Roberts W. Transp. Res. Rec. 1999; 1662: 10-23.

Copyright

(Copyright © 1999, Transportation Research Board, National Research Council, National Academy of Sciences USA, Publisher SAGE Publishing)

DOI

10.3141/1662-02

PMID

unavailable

Abstract

Knowledge gained from fatal accidents improves the safety design of new vehicles and shows the need to control speed, upset, and overspeed in the existing fleet. Of the 13,000 fatal accidents that have been reported since 1970, 99 percent occurred in general aviation (GA). These accidents are examined, and the fundamentals of fatal accidents are defined. In transports, utilization has grown faster than accident rates have fallen. Thus, the number of fatalities has remained roughly constant for 28 years. In GA, however, the reduction in fatal accidents averages less than 3 percent per year. Fearing that the number of fatalities could actually increase, a White House Commission on Aviation Safety challenged engineers in 1996 to reduce the number of fatal accidents by 80 percent.

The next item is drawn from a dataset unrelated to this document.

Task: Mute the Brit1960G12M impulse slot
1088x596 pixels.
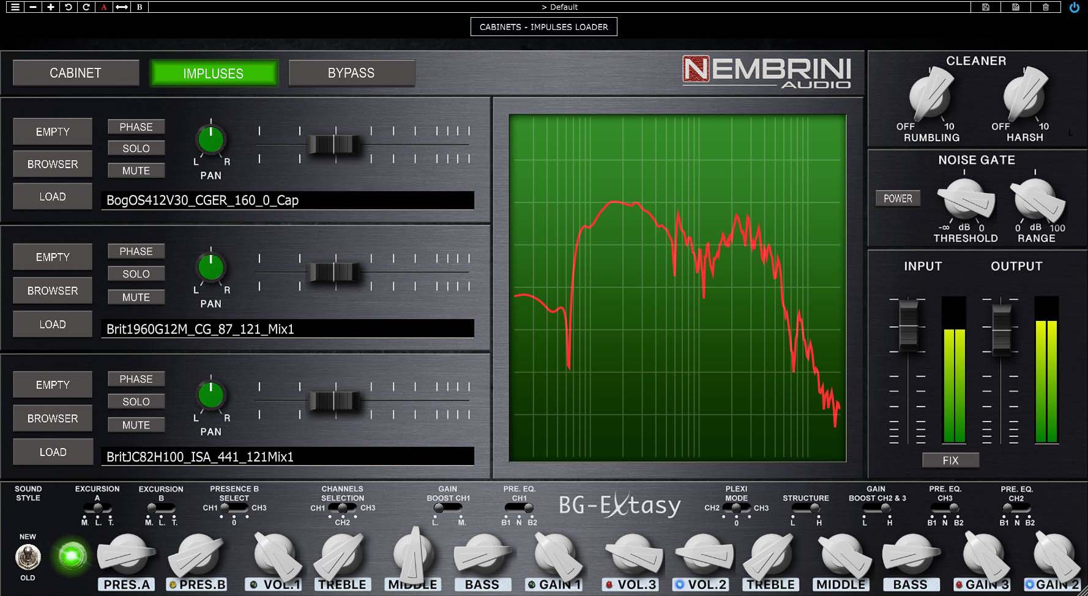Action: click(x=136, y=296)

Accomplishments included (a) the concept of amplification of structural loads on close approach to an instability explained in-flightairframe-failure; (b) the establishment of load and speed at the point of failure (c) the finding that the most likely failure occurs slightly above design cruise speed if minimum strength and minimum stiffness were used in design; (d) the correlation of accident rates with structural flexibility and speed; (e) the finding that strong trends at high speed in four variables could not be intuitively separated until a math model of the failure process was created; (f) the finding that the model matched the 10:1 difference in accident rates between GA and transports; and (g) the finding that the model demonstrated that structural stiffness was more important than structural strength.